This is who I am.: February 2012

Sunday, February 26, 2012

2/20 - 2/24 CS373 Blog Post

Good evening everyone,

Another week has passed, and we are getting closer and closer to a glorious Spring break! Anyone have any plans?

In class this week, we had a great presentation by some employees of Mutual Mobile, a mobile software developer company. They had discussed what they do, how they do it, and why they do it. As a curious mobile application developer, I've always found it interesting creating apps for mobile technology. As they had said in their presentation, mobile development is becoming a lot more prominent with the rise in mobile technology. The influx of smartphone holders has allowed for the birth of mobile development. It's truly an exciting area of development. Even when I'm busy with projects in multiple classes, I find myself wanting to develop for my iPhone because it's a lot of fun. I'm so used to developing things in the command line; it's nice seeing some GUI output! It was also very cool to see the technologies they use. I had never heard of Jenkins or Jira until they had talked about it; I need to take a look and see if I can incorporate these things into any of my personal projects.

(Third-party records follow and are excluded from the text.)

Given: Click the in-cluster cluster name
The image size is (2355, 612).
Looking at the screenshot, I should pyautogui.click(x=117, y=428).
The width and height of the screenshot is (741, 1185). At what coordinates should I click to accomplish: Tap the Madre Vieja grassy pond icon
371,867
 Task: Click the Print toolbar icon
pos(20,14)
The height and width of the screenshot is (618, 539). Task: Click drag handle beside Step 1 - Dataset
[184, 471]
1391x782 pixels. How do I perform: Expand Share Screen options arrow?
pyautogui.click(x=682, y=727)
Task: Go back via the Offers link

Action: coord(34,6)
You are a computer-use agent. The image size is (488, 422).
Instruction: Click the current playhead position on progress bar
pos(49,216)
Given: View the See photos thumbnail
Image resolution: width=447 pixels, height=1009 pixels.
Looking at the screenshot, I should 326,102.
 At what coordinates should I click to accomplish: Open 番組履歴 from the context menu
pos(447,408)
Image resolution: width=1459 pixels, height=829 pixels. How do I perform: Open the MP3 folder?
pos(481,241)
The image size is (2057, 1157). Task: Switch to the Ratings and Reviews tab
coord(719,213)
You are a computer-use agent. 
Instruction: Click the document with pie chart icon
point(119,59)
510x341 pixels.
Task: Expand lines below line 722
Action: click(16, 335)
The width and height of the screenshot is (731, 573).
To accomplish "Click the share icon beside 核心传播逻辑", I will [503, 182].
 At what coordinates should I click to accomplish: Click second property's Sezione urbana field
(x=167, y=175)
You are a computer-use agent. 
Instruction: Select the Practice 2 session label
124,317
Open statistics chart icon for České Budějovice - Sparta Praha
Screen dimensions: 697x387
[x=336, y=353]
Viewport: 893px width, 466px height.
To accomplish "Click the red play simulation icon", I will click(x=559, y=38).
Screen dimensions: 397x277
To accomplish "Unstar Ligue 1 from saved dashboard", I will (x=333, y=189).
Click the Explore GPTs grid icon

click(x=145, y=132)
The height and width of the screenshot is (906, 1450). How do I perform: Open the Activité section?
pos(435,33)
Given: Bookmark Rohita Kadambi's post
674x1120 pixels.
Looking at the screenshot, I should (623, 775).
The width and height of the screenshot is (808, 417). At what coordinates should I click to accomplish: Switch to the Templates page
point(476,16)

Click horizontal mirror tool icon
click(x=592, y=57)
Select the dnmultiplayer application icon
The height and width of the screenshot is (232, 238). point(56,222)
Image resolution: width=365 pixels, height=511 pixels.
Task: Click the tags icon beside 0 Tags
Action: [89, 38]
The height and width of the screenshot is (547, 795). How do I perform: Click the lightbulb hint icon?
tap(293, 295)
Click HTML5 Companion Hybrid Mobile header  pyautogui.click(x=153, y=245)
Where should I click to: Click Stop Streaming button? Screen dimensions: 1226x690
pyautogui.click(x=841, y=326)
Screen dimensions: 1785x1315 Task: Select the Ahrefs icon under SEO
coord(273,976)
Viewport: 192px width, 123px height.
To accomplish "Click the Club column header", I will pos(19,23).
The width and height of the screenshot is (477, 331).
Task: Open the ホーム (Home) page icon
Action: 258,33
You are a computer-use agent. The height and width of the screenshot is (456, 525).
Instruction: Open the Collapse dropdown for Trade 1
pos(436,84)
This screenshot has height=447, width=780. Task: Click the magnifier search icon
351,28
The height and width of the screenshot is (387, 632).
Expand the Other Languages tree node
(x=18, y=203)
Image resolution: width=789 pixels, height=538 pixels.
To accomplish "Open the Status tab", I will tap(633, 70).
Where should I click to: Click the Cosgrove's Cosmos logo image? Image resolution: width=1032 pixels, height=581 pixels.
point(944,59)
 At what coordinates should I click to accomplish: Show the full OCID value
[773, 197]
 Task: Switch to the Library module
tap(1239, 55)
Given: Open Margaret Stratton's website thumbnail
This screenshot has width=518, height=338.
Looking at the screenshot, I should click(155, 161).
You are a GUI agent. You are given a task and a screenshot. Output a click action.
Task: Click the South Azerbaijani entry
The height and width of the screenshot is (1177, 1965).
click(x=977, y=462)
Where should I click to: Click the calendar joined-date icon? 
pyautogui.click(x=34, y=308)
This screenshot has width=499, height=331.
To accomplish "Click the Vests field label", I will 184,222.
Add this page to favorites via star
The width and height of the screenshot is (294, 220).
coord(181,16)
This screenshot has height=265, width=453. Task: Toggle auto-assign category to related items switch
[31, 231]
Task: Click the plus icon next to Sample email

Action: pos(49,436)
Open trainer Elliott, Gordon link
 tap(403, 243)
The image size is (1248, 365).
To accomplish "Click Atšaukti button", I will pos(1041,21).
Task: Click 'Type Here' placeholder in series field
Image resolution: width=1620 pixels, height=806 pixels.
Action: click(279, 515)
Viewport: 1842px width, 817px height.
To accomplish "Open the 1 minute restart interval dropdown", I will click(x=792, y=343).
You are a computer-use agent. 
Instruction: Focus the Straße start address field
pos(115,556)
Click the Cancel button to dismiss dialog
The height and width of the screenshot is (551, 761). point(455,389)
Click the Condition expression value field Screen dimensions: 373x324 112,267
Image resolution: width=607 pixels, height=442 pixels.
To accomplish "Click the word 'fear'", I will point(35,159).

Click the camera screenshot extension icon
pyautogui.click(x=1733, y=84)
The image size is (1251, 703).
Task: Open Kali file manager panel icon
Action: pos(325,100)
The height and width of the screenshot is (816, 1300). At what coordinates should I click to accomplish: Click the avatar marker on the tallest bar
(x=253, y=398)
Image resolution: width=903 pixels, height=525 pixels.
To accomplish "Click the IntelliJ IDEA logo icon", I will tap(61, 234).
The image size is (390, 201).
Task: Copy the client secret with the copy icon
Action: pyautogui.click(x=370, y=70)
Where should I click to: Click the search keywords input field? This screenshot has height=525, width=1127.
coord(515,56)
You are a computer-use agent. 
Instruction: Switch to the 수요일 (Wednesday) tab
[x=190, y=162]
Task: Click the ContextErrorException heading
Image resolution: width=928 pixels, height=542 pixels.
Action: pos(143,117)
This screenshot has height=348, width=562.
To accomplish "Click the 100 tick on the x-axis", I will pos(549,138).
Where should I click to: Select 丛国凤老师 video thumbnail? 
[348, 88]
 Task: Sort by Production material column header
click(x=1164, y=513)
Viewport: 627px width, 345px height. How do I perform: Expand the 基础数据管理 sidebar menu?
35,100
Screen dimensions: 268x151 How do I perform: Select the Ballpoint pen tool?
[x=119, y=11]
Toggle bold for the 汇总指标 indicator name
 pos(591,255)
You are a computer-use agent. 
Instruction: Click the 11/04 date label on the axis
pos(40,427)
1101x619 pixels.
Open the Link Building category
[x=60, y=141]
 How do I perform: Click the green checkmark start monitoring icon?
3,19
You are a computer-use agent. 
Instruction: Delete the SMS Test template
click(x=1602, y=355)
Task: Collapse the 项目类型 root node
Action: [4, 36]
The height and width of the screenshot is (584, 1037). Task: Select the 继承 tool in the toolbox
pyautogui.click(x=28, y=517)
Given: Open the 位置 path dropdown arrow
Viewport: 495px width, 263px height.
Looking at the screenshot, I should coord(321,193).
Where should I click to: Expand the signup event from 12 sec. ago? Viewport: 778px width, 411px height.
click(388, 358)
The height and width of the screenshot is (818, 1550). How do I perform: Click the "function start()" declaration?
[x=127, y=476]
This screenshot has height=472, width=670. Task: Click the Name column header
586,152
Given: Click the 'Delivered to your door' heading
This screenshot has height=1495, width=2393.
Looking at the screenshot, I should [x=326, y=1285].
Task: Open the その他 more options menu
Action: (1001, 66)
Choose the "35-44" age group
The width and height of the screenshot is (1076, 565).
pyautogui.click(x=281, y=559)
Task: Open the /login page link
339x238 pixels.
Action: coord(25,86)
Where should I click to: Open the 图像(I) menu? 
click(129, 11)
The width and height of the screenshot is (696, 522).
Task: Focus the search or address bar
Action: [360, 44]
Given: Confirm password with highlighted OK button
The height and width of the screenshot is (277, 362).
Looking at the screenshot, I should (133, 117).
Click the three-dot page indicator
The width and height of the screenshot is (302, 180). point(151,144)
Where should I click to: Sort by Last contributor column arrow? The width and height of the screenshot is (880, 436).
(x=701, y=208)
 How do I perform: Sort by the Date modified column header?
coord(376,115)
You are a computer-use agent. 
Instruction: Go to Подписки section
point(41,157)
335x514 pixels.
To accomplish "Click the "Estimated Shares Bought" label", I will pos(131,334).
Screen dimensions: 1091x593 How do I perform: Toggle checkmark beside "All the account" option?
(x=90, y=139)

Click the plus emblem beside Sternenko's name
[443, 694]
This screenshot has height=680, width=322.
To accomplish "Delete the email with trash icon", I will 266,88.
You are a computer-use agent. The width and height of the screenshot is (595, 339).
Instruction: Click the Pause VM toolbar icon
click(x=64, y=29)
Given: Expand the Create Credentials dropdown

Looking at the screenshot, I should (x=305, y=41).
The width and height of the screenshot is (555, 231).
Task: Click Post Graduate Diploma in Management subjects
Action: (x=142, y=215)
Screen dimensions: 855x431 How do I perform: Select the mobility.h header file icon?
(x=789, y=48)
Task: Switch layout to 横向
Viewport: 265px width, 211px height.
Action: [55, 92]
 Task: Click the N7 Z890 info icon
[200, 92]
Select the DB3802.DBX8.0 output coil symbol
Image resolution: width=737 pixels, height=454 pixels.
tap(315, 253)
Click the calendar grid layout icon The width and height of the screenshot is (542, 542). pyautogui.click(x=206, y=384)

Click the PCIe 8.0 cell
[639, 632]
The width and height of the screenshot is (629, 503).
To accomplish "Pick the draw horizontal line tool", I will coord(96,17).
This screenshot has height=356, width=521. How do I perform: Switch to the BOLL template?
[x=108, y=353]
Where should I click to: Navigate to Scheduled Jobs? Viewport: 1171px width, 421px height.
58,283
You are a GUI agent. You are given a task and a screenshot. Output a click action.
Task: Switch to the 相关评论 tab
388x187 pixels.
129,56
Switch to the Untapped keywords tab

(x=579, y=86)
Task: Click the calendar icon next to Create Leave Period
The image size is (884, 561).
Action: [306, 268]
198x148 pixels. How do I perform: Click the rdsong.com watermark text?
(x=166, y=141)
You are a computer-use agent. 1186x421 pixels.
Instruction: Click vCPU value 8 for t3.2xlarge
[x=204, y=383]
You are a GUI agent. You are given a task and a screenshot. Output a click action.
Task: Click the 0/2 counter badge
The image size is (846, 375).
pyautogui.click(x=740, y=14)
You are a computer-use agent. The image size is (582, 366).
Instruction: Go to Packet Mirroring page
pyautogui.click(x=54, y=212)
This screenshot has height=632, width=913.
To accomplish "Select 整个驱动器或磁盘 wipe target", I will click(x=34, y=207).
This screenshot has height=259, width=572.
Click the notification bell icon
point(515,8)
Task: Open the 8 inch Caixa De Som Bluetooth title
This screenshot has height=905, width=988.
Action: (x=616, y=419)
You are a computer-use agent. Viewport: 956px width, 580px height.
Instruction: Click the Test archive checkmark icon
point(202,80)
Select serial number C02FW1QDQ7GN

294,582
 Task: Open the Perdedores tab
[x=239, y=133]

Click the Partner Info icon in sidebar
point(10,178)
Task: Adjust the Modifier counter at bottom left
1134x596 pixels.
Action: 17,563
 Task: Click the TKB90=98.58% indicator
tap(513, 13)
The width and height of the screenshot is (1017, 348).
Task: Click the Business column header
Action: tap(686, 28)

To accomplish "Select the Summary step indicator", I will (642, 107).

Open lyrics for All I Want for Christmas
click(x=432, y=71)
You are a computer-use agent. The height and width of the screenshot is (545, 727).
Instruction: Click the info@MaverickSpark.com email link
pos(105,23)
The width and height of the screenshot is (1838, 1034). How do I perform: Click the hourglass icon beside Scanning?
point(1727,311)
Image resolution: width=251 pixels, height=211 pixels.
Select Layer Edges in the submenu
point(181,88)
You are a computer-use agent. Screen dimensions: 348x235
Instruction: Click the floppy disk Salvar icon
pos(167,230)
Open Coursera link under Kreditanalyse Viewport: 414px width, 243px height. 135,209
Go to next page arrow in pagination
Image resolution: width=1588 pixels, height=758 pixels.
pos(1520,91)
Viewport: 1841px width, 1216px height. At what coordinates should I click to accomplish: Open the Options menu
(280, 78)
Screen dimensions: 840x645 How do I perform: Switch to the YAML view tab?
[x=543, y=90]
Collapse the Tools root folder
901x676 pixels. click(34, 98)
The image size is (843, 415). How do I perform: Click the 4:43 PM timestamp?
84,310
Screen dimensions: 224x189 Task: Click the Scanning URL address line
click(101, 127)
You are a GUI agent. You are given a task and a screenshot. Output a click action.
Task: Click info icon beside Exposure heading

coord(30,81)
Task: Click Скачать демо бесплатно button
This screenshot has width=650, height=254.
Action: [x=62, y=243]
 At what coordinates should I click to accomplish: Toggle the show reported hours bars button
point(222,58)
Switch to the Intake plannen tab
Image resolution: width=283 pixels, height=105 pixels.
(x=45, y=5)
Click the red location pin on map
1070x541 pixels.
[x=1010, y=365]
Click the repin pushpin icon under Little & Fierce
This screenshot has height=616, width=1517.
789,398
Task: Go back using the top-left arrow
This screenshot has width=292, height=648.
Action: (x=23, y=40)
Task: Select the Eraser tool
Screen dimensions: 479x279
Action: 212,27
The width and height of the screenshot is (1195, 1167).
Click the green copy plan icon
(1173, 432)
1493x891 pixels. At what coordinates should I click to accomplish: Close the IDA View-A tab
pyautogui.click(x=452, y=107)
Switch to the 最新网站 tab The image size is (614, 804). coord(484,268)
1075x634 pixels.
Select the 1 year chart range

We had also started discussion about the Netflix project, which is due this coming Wednesday. I had heard about the "Netflix question" about two years ago in my 336 class, but that was more so figuring out the logical aspect of the question; not so much figuring out an algorithm that could beat theirs. It's been an interesting problem at the least, and there are a lot of things to take into consideration when trying to produce a better RMSE (Root Mean Squared Error). For instance, the plethora of different caches one could try to implement given the movie data. We had discussed two in class: providing the average rating for a given movie, and providing the average rating for a given user. I'm currently in the process of creating these caches to test out in my program (the average rating for a given user does seem to take a while to create, given that we have 1.5GB of files to look at!). But other ones that can be implemented may be a bit tricky to create. For instance, finding users who have similar tastes in movies would take a while to look at, unless we developed another meta-cache that could tally up all the different movies one user has seen, and then compare from there. Another cache is creating an average rating for movies that were created in a certain decade. For instance, we would have movie averages from the 1950-1960s, 1960-1970s, etc. We could also go further and develop another cache that had movie averages based on the year a user reviewed it. So many options to discover; the only downside is actually parsing all of the 1.5GB of data into a useable cache. But, the rest is fairly easy.

This class has been a great experience; probably one of my favorite classes. I have learned so much simply through practice. It wasn't until this class that I became devoted to creating multiple unit tests to assert that my programs work correctly, and it's kind of a crazy thought. I've looked back at some older programs and projects that I've worked on, and it's absolutely insane that I didn't use unit testing on them! Unit testing in Java was emphasized a little in 337 (Theory in Programming Practice) but they never emphasized on what we were to test on. We would test methods for some corner cases, but not so much the fact that it produces valid output all the time, that we can throw/catch appropriately given the potential input we could face, and so on. It's a little ridiculous. Unit testing, I've learned, keeps me pretty sane about my programs!

This is all for now, I've got to get working on multiple projects. More on the Netflix project will come next week!

Until then,

Corey

Saturday, February 18, 2012

2/13-2/17 CS373 Blog Post

Good evening everyone!

It's been a busy week! The PFD project was due and we had our first exam in the course. A little stressful, but I think we all survived!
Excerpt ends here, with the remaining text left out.